Tracing these threads across languages and centuries revealed a consistent pattern. In biblical Greek, in Latin, and in pre-modern English, belief had less to do with abstract thought and far more to do with affection, loyalty, and commitment. In the modern world, belief is often imagined as a matter of the mind alone. In the ancient world, it was also a matter of the heart. To believe was to belove. What you believed was what you gave your heart to, what you valued and trusted. This realization overturned my assumptions. It restored a sense of unity between faith and belief, not as two ways of thinking, but as two ways of loving. Understanding this history also softened my view of others. If belief is about where we give our heart, then it is less about catching someone in a wrong idea and more about noticing the direction of their trust. This does not mean ideas are unimportant. What we think shapes how we live. But the more ancient meaning reminds me that love and loyalty are the deeper currents beneath our beliefs.

This reorientation also reshaped how I read Scripture. When Jesus calls people to believe in him, the invitation is not to hold the right mental opinion, but to entrust themselves to him, to follow him.
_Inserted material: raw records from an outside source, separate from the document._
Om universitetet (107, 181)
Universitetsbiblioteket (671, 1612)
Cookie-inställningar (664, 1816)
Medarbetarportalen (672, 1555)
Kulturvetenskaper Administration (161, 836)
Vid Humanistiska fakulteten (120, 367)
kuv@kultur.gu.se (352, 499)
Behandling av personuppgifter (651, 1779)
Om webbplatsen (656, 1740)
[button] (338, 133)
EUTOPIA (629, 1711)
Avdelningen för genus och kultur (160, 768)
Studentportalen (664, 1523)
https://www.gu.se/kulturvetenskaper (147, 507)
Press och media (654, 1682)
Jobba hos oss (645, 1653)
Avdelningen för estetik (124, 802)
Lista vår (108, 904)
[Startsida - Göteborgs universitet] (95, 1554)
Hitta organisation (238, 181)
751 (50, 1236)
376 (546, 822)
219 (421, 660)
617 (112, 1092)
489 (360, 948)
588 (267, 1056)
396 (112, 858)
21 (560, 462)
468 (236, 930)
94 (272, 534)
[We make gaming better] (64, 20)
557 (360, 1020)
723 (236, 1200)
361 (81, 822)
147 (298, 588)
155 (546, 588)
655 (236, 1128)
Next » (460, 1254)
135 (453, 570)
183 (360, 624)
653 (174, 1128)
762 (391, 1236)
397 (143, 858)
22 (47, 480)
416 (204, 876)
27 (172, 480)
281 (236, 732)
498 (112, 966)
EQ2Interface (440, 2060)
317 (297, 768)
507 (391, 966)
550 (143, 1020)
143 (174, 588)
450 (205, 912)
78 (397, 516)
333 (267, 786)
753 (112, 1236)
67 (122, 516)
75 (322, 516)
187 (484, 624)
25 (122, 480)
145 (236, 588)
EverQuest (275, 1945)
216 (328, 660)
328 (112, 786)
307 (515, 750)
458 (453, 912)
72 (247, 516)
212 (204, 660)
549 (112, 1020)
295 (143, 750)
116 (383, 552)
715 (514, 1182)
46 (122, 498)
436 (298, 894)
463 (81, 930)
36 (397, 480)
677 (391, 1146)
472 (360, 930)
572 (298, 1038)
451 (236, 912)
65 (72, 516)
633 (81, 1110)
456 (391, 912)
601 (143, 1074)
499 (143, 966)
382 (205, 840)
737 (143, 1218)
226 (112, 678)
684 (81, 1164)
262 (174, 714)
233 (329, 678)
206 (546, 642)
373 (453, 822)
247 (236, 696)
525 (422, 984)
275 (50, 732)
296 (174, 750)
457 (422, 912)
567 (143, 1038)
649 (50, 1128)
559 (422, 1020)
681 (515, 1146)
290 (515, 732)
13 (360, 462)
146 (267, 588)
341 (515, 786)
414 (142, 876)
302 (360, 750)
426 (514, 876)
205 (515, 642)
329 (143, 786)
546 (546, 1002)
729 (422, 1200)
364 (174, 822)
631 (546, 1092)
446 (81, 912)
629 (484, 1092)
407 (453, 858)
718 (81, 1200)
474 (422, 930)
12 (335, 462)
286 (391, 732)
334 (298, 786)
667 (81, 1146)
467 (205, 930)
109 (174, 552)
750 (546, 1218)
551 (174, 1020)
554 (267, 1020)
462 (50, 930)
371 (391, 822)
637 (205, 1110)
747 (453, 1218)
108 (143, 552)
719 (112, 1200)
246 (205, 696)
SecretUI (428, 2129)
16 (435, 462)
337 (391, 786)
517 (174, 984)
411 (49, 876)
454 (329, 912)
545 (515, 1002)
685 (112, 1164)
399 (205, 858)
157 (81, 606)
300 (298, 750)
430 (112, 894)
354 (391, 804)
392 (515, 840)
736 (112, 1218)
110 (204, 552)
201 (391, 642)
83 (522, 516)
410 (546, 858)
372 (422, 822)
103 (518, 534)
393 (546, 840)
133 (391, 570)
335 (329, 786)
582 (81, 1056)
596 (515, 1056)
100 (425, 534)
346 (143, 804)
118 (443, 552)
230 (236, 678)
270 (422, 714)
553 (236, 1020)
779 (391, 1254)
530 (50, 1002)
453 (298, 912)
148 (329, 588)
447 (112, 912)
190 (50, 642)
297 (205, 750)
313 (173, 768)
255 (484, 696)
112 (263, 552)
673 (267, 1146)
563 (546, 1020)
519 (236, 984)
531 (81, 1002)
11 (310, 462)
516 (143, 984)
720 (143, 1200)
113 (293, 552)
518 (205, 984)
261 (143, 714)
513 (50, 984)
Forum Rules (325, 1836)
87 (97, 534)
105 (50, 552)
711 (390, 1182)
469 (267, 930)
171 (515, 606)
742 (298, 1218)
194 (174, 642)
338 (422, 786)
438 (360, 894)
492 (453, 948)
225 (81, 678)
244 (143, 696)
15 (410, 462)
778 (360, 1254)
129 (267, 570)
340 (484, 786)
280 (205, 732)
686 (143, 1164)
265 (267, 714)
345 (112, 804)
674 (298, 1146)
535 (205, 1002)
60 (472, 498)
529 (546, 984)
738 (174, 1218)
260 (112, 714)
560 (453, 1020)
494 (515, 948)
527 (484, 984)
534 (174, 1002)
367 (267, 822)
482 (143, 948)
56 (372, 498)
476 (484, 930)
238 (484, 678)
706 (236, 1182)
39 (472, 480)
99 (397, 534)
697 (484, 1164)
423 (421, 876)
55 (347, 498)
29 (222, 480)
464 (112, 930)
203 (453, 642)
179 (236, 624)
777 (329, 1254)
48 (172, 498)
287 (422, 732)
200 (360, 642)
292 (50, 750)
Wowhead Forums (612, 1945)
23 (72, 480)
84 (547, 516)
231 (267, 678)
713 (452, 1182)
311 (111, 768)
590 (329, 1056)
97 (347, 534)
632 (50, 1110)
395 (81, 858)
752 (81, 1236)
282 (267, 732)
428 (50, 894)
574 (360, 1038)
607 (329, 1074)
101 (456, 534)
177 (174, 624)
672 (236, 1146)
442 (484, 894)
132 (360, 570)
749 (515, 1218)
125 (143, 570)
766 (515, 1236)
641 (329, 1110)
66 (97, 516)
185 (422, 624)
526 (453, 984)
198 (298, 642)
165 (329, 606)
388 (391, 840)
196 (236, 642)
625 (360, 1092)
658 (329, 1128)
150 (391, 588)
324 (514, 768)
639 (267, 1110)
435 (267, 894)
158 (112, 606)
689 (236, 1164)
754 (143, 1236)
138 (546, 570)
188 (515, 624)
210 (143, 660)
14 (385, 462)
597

When the early church recited the creeds, they were not simply giving their mental assent the truth of a list of doctrinal statements; they were pledging allegiance to the One whom those statements described. Even the English reformers, for all their theological debates, lived in a linguistic world where belief meant devotion as much as agreement. That changes how I hear those words. It changes how I think about them in the church today, where “belief” is often seen as a set of positions one must first affirm before being considered faithful, where faith is “belief plus.” In the older vision, belief wasn’t the foundation or core of faith, but faith itself. Something lived out. An ongoing act of trust, rooted in love, and expressed in loyalty.

All of this has brought me to a place where I can once again speak of “faith as belief,” but without returning to the narrowness that once bound me. Faith and belief, in their deepest sense, both point toward a relationship of trust and devotion. They are two forms of the same word, two sides of the same coin. The tragedy of the modern shift is not that we have added a propositional dimension to belief, but that we have often reduced it to that alone. We have taken something meant to be lived and cherished and confined it to an intellectual category. The recovery of the older meaning does not erase the value of right thinking. It simply restores belief to its fuller, more life-giving shape, where it makes belief something that can be seen in the way we live, not simply in the thoughts we think.

In the next few posts, I want to push further into the modern, propositional understanding of belief. I want to do this because it still matters. While it has been overemphasized in many contexts, I still believe it has a place in the life of faith. The things we believe in the modern sense – our intellectual convictions – shape our imagination, our ethics, and our communities. They can build trust or break it. They can heal or harm. I also want to share how my own struggles with propositional belief exposed certain fault lines, both in myself and in the way belief is often handled in faith communities. Those fault lines, I think, can help explain why the older meaning of belief as love and loyalty is worth recovering. My hope is that as we explore this together, you will see not only why the modern meaning is incomplete on its own, but also how it can be integrated with the older meaning into something more whole.

Until then, thanks again for reading and – as always – stay curious, seek truth, and love well.